When he could afford it, Sholly started picking through yard sales, flea markets and even other people’s trash.

“I’m as good a picker as them guys are,” Sholly said about Wolfe and Fritz. “Anything that looked neat, I bought.”

Good Old Boy Country Auctions owner Bob Sholly began his collection with an antique clock given to him by his grandmother when he was a boy. He says it has taken him about 25 years to fill the mill. Sholly was featured on an episode of the History Channel's "American Pickers."
Good Old Boy Country Auctions owner Bob Sholly stands for a portrait Thursday at Sholly's auction house in Manchester Township.

Around 2014, his collection caught the eye of the “Pickers.”

Since 2010, Wolfe and Fritz have been traveling around the country picking antiques for resale or for their personal collections and airing their findings on “American Pickers.”

Following a recommendation from the Hershey Museum, they sent scouts to check out the mill, and within a few weeks, Wolfe, Fritz and their camera crew were pulling in the driveway.

At first, Sholly said he turned down the opportunity, but he quickly reconsidered because he didn’t want to let the Hershey Museum down.

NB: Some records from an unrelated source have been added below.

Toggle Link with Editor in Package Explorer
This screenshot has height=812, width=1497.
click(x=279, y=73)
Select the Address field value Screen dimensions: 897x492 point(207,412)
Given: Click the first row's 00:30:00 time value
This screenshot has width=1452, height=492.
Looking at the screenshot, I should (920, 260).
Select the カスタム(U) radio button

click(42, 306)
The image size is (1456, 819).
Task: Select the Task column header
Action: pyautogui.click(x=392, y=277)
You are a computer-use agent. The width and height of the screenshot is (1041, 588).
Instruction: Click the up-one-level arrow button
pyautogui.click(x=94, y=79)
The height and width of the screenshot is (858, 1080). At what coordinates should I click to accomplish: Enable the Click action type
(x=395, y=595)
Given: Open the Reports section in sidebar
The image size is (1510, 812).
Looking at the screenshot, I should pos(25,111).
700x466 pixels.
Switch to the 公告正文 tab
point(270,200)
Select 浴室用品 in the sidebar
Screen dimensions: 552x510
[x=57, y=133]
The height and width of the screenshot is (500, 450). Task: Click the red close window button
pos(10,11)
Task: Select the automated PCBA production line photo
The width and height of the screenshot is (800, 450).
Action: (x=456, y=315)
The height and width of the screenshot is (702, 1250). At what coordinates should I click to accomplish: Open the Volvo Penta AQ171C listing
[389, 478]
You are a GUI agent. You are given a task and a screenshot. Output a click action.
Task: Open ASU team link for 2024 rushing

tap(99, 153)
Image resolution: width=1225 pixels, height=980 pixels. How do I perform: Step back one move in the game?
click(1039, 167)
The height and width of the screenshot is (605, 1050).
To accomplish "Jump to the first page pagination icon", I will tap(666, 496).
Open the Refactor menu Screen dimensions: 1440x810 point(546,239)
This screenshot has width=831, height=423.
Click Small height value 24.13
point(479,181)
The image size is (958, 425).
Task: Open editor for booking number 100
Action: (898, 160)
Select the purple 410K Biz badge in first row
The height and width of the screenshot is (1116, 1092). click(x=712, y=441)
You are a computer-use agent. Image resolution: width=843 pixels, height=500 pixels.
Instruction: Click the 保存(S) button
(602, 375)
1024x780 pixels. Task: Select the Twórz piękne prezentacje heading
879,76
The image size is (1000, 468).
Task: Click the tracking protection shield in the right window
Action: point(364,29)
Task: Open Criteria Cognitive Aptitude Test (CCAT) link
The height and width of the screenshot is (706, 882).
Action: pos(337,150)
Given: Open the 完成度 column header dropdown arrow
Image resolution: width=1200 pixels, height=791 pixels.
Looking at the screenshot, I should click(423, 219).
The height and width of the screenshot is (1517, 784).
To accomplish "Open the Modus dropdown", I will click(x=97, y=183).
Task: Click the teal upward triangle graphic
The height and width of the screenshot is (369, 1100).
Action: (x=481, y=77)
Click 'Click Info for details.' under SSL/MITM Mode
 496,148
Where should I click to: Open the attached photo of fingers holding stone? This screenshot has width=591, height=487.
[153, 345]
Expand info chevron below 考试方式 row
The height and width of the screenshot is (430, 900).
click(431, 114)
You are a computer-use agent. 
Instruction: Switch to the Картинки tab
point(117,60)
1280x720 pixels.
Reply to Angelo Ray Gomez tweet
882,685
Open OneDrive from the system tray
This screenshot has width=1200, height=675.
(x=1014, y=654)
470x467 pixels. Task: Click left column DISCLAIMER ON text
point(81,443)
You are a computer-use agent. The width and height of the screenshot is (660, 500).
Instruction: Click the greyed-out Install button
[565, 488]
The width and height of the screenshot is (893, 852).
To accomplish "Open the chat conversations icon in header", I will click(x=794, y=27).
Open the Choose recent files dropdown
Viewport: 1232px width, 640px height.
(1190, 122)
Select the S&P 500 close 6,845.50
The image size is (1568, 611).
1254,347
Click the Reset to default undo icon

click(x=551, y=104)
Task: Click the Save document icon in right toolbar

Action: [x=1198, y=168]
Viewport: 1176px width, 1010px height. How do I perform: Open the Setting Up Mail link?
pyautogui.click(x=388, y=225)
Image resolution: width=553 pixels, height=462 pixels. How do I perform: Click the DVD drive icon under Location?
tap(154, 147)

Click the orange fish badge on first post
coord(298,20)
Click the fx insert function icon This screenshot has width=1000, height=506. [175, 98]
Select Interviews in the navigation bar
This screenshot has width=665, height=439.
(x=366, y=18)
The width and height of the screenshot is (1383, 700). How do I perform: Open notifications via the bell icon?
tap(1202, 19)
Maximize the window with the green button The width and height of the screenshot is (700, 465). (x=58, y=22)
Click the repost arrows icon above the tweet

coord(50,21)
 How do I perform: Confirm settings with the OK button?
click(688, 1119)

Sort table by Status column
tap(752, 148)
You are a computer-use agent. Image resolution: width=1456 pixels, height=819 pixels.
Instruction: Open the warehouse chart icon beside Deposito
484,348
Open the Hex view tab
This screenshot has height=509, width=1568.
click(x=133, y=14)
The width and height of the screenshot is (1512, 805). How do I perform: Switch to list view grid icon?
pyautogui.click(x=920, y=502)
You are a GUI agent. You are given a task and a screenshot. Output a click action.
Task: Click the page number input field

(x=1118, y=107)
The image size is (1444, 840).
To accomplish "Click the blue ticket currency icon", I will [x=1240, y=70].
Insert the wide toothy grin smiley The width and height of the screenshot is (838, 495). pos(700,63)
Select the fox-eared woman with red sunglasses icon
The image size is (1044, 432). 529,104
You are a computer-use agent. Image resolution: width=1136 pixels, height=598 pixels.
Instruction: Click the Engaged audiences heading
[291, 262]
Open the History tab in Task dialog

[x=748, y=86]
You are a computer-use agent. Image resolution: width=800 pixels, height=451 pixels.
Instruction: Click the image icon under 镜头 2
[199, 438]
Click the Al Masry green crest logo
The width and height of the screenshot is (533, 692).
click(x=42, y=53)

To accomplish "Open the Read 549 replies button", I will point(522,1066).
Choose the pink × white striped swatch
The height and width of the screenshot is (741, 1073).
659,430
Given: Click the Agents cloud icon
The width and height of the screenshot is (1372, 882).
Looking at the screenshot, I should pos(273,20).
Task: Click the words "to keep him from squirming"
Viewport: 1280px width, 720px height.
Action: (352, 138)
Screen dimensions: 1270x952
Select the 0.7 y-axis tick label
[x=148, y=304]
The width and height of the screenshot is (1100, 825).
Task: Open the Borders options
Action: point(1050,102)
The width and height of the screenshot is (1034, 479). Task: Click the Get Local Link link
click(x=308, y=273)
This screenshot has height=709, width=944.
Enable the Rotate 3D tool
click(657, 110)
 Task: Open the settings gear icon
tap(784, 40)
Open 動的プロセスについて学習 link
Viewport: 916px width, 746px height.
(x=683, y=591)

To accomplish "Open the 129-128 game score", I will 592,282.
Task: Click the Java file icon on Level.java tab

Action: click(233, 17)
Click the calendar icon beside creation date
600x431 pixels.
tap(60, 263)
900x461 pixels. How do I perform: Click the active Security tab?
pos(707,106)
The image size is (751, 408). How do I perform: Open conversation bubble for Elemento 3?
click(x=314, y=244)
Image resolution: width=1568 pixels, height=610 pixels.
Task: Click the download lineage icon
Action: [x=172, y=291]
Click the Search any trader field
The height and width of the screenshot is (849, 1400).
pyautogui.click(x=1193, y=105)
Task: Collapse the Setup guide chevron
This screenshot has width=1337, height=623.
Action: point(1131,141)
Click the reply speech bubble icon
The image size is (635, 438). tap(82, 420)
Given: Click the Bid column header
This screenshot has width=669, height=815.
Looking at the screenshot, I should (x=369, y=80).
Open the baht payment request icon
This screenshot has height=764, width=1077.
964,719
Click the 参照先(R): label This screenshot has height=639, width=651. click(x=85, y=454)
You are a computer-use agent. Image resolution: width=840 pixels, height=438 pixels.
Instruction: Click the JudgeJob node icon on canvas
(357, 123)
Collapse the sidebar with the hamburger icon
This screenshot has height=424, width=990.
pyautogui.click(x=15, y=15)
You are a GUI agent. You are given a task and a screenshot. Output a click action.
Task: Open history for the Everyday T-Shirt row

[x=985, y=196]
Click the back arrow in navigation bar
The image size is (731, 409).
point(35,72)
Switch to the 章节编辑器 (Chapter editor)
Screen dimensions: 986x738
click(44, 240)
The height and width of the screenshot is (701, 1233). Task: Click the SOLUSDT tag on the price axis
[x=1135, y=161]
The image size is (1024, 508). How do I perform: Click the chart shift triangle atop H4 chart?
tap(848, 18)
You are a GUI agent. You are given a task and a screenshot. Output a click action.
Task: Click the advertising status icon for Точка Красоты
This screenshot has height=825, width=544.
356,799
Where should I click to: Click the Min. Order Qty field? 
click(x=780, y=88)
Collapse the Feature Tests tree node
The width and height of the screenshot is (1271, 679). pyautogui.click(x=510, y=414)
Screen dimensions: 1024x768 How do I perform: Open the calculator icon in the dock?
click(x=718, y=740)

“You get a new experience in life, you take advantage of it,” he said.

Before Wolfe and Fritz even walked through the front door, they had picked out about 10 signs they wanted, Sholly said.

“That was just the tip of the iceberg,” he said. “Then, they started going through everything.”

Signs, tools, furniture and other items are shown Thursday, Dec. 17, 2015, at Good Old Boy Country Auctions owner Bob Sholly's auction house in Manchester Township. Sholly was featured on Dec. 16's episode of the History Channel's "American Pickers," in which antique "pickers" Mike Wolfe and Frank Fritz toured Sholly's collection and made a few purchases.

The “Pickers” spent about 12 hours at the mill, looking through Sholly’s items.

They picked a menu chalkboard, table, ornamental cast iron, drill press and lots of feed signs from Fritz’s home state of Iowa. They also bought a few central Pennsylvania items, including an old trunk from Hershey’s Baking Co. and a keystone-shaped inspection sign.

By the time they were finished, they had purchased about 55 items at prices varying from about $10 to $1,000.

“Ninety-five percent of the stuff they touched, I sold them,” Sholly said.

The only things he wouldn’t sell were a clock with his girlfriend’s name on it and his motorcycle items.

The half-hour segment of the show, which first aired Dec. 16, 2015, didn’t have time to show everything Wolfe and Fritz bought.

One of the most interesting items was not shown on TV, he said. It was a one-of-a-kind wheelchair from the Civil War that Sholly bought at a motorcycle show years ago. Injured soldiers used to sit in the chair and use a hand-crank to make it go, he said.

Another was an approximately 6-by-3 foot, two-sided RCA sign, which Sholly sold to Wolfe for $1,000.

Since the episode aired, Sholly said his phone has been ringing off the hook with friends calling about the episode.

“All day long we got phone calls from all over the U.S.,” he said.

But he didn’t do the show to get recognition.

“It was just a fun thing for me,” he said. “It’s kind of neat to be my age and to get a new opportunity in life … It was a good opportunity to get rid of the stuff, and I didn’t have to work hard to do it. They fattened up my pocket book and were on their way.”

The episode titled “Have Yourself a Merry Pickers Christmas” can be watched online if you have a TV provider sign-in.

Bob Sholly, center, owner of Good Old Boy Country Auction, chats with Roy Stare of Cumberland County. Sholly is selling about one thousand items of Americana he has collected over the years.